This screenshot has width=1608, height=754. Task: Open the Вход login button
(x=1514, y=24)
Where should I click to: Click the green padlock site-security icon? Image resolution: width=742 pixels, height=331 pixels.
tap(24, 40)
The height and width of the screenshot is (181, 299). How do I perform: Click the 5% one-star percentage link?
***
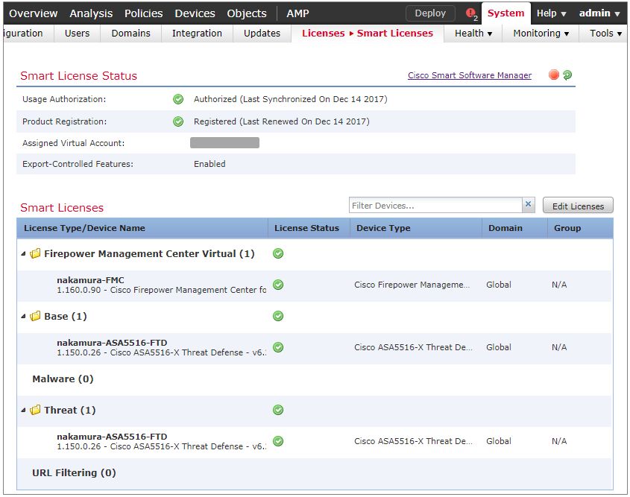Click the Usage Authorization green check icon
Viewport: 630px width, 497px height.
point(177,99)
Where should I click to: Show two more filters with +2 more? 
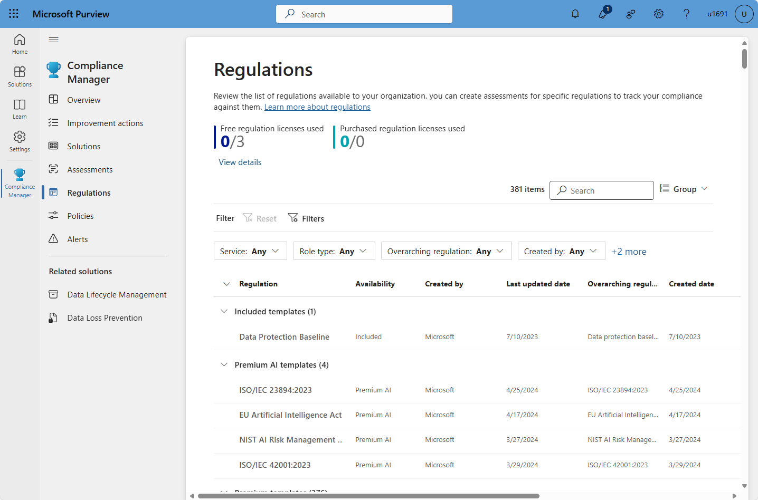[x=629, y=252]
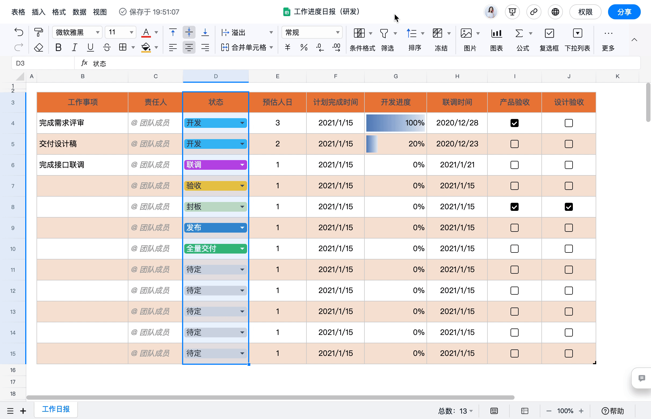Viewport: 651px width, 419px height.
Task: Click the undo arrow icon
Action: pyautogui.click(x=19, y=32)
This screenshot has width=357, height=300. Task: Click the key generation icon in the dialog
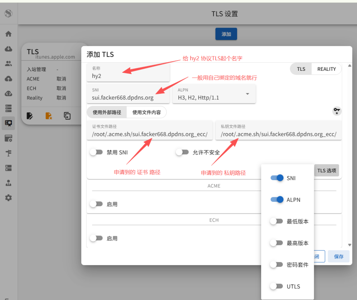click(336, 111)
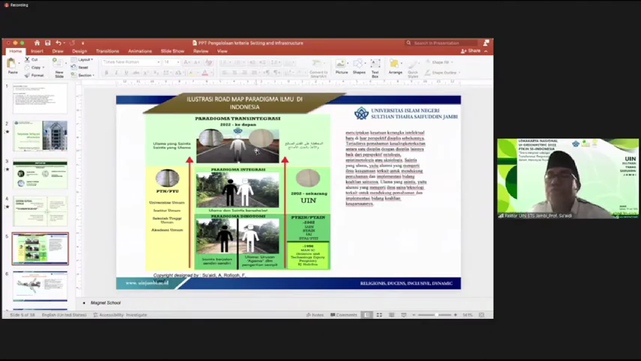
***
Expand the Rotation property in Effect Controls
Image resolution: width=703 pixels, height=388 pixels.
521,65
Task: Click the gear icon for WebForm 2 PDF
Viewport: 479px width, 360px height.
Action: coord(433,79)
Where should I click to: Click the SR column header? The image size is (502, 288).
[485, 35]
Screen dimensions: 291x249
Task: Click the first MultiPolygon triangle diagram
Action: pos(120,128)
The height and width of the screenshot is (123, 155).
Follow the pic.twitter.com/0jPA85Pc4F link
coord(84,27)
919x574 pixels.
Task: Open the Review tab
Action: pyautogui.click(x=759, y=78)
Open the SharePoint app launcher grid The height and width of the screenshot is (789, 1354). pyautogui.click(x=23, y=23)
***
*Written instruction:* Rewrite the lines of the listing starting at the line containing "This screenshot has width=357, height=300." and ending at the line containing "click(336, 111)" as a numbered list, leaving out any blank lines. Omit the pictures from your answer.

*Solution for this problem:*
1. This screenshot has width=357, height=300. Task: Click the key generation icon in the dialog
2. click(336, 111)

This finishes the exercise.